High resolution computed tomopraphy (HRCT) of the lung shows thickening of the interlobular septa, bilateral ground-glass opacities and centrilobular nodular opacities. CT scan of the head is also done in patients with neurological deficits.

MRI

Magnetic resonance imaging (MRI) is performed in patients in patients with neurological deficits and shows the following reversible abnormalilties such as "starfield" pattern of diffuse, punctate, hyperintense lesions

Echocardiogram

Echocardiography may be helpful in the diagnosis of fat embolism syndrome. Findings of fat embolism syndrome include demonstartion of echogenic material passing through the right atrium followed by increased pulmonary pressures and right heart pressures and subsequent paradoxical embolization of this material through a patent foramen ovale (PFO).

Other Imaging Findings

Pulmonary ventilation/perfusion scan may be helpful in the diagnosis of fat embolism syndrome.
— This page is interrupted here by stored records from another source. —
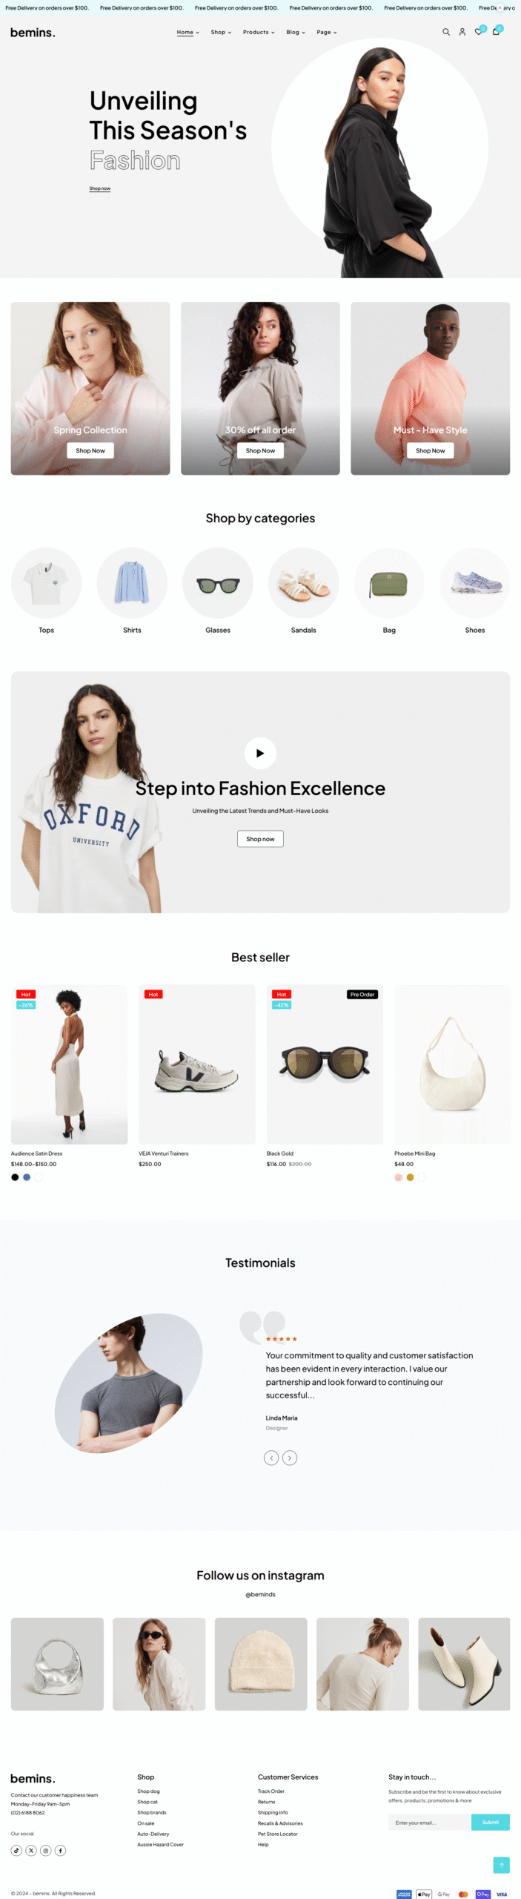The width and height of the screenshot is (521, 1899).
Task: Open the search icon in header
Action: click(x=446, y=32)
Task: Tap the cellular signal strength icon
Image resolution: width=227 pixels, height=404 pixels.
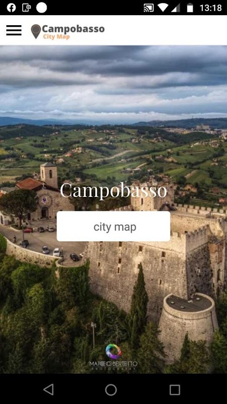Action: (176, 8)
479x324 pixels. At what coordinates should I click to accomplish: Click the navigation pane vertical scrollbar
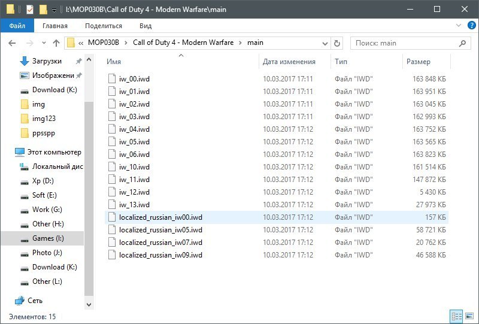pyautogui.click(x=89, y=180)
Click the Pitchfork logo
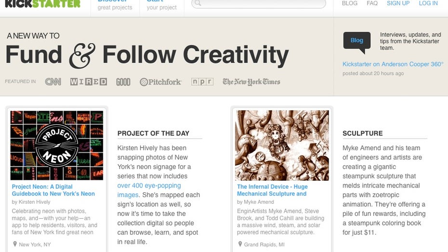The height and width of the screenshot is (252, 448). pos(160,82)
Findings include demonstration of multiple subsegmental perfusion defects.

Other diagnostic studies

There are no other diagnostic studies done to diagnose fat embolism syndrome.

Treatment

Medical Therapy

The mainstay of treatment of fat embolism syndrome is supportive care, anticoagulation in some cases and corticosteroid therapy in severe respiratory distress. The main steps followed in conservative management include in ICU supportive care, fluid resuscitation, supplemental oxygen, mechanical ventilation and intracranial monitoring.

Surgery

Surgical intervention is not recommended for the management of fat embolism syndrome.

Primary Prevention

Effective measurement for the primary prevention of fat embolism include early fixation of long bone fractures, external fixation with a plate and screw and use of small-diameter nails.

Secondary Prevention

The secondary prevention of fat embolism syndrome is the same as primary prevention.